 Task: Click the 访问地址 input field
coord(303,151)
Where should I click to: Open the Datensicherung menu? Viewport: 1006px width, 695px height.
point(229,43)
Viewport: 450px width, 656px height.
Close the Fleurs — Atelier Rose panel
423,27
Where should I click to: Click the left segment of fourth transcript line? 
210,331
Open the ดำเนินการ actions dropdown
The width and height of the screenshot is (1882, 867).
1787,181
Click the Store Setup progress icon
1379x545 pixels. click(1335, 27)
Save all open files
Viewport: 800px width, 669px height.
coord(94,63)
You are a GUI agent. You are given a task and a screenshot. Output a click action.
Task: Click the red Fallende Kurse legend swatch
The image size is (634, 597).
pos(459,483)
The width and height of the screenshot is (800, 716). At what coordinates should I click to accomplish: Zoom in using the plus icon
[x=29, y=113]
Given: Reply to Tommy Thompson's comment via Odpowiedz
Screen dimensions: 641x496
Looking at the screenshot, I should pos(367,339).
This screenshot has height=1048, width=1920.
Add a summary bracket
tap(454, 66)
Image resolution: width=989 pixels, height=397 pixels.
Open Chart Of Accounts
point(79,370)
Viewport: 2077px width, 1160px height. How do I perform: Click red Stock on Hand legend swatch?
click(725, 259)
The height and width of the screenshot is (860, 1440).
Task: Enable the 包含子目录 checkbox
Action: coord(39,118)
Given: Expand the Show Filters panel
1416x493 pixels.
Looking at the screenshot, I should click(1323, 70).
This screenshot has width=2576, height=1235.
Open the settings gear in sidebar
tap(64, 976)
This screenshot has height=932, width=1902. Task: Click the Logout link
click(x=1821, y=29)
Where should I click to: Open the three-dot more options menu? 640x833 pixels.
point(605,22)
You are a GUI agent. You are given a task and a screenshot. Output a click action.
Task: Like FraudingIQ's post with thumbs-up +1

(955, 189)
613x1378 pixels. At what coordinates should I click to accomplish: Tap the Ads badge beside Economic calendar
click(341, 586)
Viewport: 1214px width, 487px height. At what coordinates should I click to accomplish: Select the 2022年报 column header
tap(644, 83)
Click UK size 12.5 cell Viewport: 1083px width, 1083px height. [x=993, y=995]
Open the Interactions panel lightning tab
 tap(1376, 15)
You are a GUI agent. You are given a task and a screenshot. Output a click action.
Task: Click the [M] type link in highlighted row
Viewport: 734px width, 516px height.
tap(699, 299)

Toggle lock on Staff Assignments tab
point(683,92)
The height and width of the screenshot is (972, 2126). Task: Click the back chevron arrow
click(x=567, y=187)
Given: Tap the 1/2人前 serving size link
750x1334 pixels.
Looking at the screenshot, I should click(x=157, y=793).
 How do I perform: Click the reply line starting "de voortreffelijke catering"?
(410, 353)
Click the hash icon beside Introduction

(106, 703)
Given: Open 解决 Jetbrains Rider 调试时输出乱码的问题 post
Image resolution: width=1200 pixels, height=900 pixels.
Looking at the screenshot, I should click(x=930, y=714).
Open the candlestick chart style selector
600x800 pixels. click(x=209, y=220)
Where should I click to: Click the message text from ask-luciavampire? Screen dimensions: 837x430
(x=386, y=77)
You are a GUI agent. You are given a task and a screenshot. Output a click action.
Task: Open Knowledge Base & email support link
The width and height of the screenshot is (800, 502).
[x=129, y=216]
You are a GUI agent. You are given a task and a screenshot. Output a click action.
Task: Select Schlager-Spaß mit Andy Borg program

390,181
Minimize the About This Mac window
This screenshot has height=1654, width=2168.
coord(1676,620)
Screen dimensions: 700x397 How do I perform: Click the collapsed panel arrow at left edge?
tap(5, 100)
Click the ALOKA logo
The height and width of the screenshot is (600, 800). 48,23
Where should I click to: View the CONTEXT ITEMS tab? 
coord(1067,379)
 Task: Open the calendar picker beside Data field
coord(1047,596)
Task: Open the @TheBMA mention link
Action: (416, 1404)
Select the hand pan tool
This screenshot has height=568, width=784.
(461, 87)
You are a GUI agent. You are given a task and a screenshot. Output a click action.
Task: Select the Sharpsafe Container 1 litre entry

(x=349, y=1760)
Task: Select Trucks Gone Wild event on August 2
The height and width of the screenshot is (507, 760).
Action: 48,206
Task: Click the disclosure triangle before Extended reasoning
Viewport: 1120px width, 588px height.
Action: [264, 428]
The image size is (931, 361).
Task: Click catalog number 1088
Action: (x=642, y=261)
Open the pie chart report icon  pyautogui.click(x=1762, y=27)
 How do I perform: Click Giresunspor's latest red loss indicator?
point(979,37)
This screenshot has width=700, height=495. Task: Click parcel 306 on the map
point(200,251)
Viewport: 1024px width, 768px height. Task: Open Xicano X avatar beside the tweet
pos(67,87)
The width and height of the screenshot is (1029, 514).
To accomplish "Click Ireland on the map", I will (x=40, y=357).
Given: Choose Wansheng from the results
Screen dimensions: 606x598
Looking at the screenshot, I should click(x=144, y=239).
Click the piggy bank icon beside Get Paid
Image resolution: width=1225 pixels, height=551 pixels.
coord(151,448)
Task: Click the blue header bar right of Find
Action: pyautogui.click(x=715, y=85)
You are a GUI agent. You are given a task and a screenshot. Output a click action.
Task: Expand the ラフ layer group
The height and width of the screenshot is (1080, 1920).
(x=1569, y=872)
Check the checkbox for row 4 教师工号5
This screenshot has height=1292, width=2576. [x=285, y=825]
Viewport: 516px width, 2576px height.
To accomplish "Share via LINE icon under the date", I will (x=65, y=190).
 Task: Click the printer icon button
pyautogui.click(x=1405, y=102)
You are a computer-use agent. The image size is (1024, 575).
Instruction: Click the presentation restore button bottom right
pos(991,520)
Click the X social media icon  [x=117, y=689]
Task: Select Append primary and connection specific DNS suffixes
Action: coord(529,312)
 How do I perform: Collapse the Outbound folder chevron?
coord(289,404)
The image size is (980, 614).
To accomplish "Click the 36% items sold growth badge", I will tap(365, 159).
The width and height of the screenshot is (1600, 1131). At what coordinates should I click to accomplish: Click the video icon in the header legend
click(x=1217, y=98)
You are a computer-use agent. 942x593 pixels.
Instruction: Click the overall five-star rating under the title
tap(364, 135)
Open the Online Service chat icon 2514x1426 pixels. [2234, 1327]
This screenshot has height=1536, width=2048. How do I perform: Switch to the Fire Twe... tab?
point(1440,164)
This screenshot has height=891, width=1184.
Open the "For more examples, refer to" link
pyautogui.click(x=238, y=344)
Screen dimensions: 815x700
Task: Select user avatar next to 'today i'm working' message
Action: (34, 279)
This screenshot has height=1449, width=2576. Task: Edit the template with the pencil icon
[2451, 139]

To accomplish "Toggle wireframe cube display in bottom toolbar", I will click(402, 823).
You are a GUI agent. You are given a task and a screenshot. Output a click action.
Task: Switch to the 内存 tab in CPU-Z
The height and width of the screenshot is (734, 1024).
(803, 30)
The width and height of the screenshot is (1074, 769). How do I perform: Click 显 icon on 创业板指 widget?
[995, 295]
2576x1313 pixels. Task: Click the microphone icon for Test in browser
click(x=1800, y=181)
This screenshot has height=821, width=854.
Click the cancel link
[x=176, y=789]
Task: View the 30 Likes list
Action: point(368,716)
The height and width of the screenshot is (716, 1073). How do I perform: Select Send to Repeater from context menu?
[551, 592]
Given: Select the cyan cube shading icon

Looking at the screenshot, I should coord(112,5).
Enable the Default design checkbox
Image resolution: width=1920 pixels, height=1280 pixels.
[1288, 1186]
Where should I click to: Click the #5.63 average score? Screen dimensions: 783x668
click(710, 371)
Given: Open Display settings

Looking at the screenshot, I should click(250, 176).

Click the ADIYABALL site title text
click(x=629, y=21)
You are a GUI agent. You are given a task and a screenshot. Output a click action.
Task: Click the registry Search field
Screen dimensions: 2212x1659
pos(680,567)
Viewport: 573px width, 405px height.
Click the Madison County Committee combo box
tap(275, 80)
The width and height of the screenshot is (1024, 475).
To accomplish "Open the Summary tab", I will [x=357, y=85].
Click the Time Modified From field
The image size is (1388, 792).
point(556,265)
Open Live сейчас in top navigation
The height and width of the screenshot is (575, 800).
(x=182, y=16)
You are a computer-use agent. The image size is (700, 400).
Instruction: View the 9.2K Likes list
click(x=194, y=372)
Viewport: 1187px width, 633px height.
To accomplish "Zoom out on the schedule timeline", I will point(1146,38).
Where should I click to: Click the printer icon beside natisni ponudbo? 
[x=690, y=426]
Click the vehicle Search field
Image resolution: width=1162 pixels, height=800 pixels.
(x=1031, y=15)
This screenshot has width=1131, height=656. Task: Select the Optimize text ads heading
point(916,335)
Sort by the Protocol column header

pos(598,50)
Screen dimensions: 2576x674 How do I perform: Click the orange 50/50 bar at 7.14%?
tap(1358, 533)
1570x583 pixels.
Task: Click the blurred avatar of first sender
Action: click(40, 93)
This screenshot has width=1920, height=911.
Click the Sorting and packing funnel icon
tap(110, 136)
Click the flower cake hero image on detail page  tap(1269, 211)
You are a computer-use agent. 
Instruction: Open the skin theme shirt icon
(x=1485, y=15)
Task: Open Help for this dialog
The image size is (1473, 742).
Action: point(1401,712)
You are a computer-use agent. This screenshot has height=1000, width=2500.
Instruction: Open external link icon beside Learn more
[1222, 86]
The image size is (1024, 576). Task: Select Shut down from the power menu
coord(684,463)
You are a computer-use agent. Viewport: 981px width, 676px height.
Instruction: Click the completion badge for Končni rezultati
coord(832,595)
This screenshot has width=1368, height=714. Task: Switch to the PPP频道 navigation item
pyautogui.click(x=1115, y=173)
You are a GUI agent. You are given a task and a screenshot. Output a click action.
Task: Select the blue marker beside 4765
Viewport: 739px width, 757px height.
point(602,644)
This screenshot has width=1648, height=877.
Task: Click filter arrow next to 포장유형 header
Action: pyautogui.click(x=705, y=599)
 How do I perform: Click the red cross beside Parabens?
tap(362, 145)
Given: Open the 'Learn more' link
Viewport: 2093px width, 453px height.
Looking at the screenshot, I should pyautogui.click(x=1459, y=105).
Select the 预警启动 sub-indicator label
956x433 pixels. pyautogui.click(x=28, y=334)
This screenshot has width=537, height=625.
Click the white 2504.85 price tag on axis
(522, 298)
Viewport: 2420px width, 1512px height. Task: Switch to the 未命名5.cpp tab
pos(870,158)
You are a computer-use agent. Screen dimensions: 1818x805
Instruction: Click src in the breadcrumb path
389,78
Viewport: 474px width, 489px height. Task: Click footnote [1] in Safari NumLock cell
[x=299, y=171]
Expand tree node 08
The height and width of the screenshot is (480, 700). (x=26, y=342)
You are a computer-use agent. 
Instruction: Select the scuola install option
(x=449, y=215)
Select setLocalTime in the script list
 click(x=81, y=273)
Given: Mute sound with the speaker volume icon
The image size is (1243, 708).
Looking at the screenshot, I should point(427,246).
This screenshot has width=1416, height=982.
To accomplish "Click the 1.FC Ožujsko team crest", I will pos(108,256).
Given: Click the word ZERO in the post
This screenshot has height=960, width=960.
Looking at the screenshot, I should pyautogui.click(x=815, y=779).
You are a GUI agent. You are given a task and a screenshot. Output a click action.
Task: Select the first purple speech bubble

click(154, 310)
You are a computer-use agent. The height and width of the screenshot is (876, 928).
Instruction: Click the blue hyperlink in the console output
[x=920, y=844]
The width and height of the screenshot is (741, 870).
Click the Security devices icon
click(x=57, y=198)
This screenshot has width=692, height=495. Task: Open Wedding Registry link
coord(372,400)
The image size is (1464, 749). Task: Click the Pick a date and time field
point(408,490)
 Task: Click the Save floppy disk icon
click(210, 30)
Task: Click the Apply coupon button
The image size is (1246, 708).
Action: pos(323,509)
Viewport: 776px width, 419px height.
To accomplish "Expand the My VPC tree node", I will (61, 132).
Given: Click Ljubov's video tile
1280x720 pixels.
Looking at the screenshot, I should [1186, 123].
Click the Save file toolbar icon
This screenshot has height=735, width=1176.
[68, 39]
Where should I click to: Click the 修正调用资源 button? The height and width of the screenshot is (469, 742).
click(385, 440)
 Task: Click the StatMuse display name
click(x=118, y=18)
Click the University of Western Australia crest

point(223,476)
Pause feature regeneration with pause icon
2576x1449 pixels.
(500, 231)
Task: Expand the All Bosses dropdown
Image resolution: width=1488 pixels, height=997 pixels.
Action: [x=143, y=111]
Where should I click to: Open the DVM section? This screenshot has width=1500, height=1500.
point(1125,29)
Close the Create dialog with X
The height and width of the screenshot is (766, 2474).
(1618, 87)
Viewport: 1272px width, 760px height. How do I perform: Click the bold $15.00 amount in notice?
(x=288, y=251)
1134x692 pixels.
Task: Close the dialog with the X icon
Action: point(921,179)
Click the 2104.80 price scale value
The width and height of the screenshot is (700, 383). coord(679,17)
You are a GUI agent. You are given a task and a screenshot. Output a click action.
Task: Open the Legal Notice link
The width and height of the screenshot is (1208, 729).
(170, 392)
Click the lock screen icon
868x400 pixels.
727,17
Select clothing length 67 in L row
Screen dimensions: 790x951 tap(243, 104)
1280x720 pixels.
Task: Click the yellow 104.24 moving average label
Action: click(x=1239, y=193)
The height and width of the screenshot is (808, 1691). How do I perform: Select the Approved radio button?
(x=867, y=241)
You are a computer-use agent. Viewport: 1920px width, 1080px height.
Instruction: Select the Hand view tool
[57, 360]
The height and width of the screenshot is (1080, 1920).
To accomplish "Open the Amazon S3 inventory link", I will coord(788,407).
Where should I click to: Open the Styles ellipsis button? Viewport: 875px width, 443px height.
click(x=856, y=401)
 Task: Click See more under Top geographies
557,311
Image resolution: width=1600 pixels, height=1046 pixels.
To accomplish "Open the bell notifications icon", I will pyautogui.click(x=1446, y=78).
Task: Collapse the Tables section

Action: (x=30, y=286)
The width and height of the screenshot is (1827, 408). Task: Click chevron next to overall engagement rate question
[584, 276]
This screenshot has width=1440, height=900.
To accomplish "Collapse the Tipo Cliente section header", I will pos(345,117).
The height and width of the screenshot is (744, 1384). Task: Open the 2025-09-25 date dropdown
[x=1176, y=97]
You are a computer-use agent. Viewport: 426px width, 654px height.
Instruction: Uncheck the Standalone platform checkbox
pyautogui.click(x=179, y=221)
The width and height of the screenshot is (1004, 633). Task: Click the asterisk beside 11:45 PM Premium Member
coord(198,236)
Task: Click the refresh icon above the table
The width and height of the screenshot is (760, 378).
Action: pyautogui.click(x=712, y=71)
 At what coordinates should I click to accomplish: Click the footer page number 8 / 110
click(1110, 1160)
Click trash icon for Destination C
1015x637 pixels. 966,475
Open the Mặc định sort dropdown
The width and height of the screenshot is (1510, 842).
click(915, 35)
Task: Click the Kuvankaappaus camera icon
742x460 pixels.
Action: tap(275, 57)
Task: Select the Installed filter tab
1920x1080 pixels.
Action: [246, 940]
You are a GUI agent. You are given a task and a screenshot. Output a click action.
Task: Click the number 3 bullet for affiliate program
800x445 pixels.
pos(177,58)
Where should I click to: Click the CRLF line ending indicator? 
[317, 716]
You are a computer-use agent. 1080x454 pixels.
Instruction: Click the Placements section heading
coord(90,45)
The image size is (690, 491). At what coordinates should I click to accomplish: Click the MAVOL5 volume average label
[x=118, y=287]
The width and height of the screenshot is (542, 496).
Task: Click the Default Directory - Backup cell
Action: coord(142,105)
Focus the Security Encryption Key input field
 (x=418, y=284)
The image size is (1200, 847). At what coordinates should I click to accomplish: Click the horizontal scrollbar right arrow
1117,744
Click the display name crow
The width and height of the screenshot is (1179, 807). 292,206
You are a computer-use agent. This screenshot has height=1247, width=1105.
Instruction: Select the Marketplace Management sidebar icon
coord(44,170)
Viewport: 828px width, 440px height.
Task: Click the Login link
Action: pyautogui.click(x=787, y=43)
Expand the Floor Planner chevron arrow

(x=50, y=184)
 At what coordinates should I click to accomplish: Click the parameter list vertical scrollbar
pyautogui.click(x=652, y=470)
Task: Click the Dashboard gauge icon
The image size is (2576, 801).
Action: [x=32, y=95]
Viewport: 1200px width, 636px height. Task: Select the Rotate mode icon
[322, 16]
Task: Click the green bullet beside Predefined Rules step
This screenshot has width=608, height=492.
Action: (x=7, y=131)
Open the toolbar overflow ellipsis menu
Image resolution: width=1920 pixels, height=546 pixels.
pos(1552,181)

PROBLEM DESCRIPTION — Copy the records from the line containing "This screenshot has width=1416, height=982." through the line containing "will (61, 132).", changing "Wedding Registry" to "Gift Registry" and leaving everything else as it is.

RESULT FOR THIS EXERCISE —
This screenshot has width=1416, height=982.
To accomplish "Click the 1.FC Ožujsko team crest", I will pos(108,256).
Given: Click the word ZERO in the post
This screenshot has height=960, width=960.
Looking at the screenshot, I should pyautogui.click(x=815, y=779).
You are a GUI agent. You are given a task and a screenshot. Output a click action.
Task: Select the first purple speech bubble

click(154, 310)
You are a computer-use agent. The height and width of the screenshot is (876, 928).
Instruction: Click the blue hyperlink in the console output
[x=920, y=844]
The width and height of the screenshot is (741, 870).
Click the Security devices icon
click(x=57, y=198)
This screenshot has width=692, height=495. Task: Open Gift Registry link
coord(372,400)
The image size is (1464, 749). Task: Click the Pick a date and time field
point(408,490)
 Task: Click the Save floppy disk icon
click(210, 30)
Task: Click the Apply coupon button
The image size is (1246, 708).
Action: pos(323,509)
Viewport: 776px width, 419px height.
To accomplish "Expand the My VPC tree node", I will (61, 132).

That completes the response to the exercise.